Some partners may sell the service to customers, but not themselves have a Microsoft AAD tenant. This document describes how to get one and how to manage users.
1 Setting up Azure Active Directory Tenant
In Microsoft terminology, a Microsoft Account is personal and a work or school account is for business. You need to create a work or school account, and this will also create an AAD tenant that you can use to create more work users.
- Browse to signup.microsoft.com
- Click “Create a work or school account”
- Click “Don’t have a work email”
- Fill in the form about you and your business, and click next
- Create a username and select a domain, then click next. The form will tell you if the domain you want is already taken – perhaps somebody else has already created an AAD with that domain.
- Complete the verification process
2 Create more users
- Browse to admin.microsoft.com
- On the menu on the list, click Users then Active Users.
- Click Add a user.
- Fill in the form, picking a username in the domain of your AAD tenant. Check the box next to Send password in email upon completion and enter the user’s real work email address in the box. Microsoft will email them their new username and password so that you don’t have to.

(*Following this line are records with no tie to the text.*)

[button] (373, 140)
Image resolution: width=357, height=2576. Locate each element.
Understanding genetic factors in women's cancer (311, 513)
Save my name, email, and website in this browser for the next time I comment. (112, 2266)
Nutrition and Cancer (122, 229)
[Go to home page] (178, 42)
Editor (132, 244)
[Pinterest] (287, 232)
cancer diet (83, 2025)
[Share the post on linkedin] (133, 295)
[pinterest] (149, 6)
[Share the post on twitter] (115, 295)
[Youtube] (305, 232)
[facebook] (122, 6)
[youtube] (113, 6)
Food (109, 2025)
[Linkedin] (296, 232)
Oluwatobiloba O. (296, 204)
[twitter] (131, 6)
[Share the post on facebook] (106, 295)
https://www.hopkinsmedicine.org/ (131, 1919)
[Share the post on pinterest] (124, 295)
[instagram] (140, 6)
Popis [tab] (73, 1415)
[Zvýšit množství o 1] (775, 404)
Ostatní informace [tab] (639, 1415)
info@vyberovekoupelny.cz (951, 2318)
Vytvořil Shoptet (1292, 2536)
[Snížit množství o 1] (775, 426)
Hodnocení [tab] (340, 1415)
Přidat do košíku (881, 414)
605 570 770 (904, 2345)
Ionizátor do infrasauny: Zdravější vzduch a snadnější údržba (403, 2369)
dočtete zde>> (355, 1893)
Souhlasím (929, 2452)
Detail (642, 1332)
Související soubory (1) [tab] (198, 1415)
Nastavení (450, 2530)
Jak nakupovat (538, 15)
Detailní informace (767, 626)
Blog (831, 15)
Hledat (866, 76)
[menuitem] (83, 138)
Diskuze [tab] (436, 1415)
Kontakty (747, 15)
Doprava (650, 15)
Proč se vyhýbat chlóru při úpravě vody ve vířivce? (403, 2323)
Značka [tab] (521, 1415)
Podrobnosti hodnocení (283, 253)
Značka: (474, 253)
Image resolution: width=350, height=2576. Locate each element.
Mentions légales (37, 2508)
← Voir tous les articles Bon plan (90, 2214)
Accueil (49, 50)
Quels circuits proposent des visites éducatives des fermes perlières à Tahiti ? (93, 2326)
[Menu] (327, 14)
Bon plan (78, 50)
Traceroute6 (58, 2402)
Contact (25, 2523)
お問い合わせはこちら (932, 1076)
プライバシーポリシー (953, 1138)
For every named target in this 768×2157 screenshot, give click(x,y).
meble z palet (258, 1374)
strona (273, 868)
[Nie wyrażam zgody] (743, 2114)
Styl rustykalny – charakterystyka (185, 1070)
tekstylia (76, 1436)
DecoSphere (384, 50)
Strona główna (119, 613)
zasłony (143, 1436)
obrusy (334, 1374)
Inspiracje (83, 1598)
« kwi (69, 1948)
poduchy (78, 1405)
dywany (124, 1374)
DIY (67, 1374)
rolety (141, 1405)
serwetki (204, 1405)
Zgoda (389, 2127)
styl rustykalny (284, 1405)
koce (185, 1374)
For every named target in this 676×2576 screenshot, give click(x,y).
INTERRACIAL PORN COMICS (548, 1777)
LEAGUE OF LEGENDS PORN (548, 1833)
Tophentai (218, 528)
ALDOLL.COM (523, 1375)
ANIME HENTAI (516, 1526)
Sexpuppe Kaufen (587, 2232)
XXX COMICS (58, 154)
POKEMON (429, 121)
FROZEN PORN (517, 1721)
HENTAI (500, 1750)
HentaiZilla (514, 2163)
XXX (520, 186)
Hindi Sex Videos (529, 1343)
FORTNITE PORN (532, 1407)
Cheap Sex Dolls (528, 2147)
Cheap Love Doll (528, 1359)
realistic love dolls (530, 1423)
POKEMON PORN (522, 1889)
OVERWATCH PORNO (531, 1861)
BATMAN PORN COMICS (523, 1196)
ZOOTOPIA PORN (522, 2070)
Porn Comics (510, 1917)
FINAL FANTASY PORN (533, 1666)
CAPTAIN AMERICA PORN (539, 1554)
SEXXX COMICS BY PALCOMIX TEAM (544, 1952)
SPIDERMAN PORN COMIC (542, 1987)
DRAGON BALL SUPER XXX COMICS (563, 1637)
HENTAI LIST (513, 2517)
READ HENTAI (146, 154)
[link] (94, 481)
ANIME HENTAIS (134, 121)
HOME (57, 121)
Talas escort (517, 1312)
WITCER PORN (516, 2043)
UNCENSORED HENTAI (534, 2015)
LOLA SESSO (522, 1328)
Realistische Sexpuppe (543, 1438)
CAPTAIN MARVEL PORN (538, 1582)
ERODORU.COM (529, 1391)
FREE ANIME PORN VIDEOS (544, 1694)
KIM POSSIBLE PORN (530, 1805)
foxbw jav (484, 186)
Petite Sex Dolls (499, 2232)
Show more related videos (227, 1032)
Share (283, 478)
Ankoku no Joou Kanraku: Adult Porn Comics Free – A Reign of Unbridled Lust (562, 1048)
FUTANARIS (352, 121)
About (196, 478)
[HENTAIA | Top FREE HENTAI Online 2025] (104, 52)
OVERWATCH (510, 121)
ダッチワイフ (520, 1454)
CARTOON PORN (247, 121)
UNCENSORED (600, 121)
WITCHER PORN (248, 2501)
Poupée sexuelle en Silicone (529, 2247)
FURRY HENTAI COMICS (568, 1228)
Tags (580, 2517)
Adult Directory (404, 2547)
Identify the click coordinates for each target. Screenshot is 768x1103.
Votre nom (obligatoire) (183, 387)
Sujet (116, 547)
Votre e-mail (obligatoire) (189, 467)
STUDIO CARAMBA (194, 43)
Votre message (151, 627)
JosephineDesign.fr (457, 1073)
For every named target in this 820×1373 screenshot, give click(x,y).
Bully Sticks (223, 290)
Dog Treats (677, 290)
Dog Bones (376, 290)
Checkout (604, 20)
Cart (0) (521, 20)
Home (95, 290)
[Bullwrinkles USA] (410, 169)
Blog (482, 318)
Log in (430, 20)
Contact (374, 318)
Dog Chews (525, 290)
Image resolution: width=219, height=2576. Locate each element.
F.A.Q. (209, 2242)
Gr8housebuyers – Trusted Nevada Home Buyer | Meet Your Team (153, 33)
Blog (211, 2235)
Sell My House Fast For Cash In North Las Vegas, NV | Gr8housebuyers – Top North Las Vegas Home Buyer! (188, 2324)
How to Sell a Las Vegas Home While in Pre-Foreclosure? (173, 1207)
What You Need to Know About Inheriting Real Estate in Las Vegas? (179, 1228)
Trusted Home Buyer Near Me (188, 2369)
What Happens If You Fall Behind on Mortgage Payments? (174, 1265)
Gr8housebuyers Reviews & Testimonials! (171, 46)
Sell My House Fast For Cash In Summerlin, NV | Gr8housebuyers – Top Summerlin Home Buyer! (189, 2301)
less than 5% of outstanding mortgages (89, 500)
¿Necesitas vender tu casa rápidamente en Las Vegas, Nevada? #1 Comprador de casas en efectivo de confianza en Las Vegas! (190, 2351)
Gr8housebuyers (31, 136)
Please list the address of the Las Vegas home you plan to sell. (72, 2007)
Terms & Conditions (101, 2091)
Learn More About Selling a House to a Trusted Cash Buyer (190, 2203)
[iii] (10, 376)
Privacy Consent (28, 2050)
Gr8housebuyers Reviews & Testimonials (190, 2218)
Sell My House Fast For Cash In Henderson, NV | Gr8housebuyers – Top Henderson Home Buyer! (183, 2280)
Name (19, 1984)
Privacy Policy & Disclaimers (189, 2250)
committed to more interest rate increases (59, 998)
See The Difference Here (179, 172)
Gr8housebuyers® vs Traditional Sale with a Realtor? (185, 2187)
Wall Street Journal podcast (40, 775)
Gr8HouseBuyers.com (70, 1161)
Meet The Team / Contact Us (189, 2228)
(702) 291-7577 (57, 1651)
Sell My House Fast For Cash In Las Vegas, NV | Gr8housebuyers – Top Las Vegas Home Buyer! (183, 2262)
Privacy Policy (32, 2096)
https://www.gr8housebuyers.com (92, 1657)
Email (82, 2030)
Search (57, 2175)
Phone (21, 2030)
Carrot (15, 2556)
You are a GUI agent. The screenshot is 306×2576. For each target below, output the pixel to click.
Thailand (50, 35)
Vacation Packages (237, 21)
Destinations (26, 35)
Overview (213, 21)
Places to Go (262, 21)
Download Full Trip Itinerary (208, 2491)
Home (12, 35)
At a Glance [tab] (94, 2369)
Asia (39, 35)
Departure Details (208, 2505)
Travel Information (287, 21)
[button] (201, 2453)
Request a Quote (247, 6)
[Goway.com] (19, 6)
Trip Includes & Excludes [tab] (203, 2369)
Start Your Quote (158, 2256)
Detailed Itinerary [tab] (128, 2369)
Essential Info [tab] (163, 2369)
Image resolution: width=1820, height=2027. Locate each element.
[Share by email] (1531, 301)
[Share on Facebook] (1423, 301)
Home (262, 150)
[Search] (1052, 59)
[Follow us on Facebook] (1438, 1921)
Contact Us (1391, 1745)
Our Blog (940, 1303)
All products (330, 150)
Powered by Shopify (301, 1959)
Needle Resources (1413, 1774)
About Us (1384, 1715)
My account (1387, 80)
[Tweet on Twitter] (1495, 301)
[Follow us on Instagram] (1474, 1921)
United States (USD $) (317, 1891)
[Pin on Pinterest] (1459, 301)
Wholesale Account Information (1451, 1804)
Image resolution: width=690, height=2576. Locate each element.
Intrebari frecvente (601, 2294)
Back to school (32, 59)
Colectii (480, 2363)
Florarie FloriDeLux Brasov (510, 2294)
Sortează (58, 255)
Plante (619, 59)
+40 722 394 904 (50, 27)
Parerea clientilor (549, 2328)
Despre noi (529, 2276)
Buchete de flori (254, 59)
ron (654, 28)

- Select Create user without product license
- Complete the remainder of the user creation wizard with the default values
3 Invite the user to associate with your connector service account
- Browse to your admin page
- If you see the My Customer Portal link at the top then click it, otherwise skip this step
- Click on the Account menu at the top
- Click on the Invite Administrative User button. The email address should be the real work email address, not the AAD username. Roles are as follows:
a. Account Administrator – this is the only role that can grant access to other users, and it can also view and edit customer data
b. Service Contributor – this is a support agent role where customer data can be edited but no commercial transactions can be undertaken
c. Service Viewer – as above, but read-only
d. Subscription Contributor – this role will give access to create child customer accounts. In future it will allow placing orders via the portal.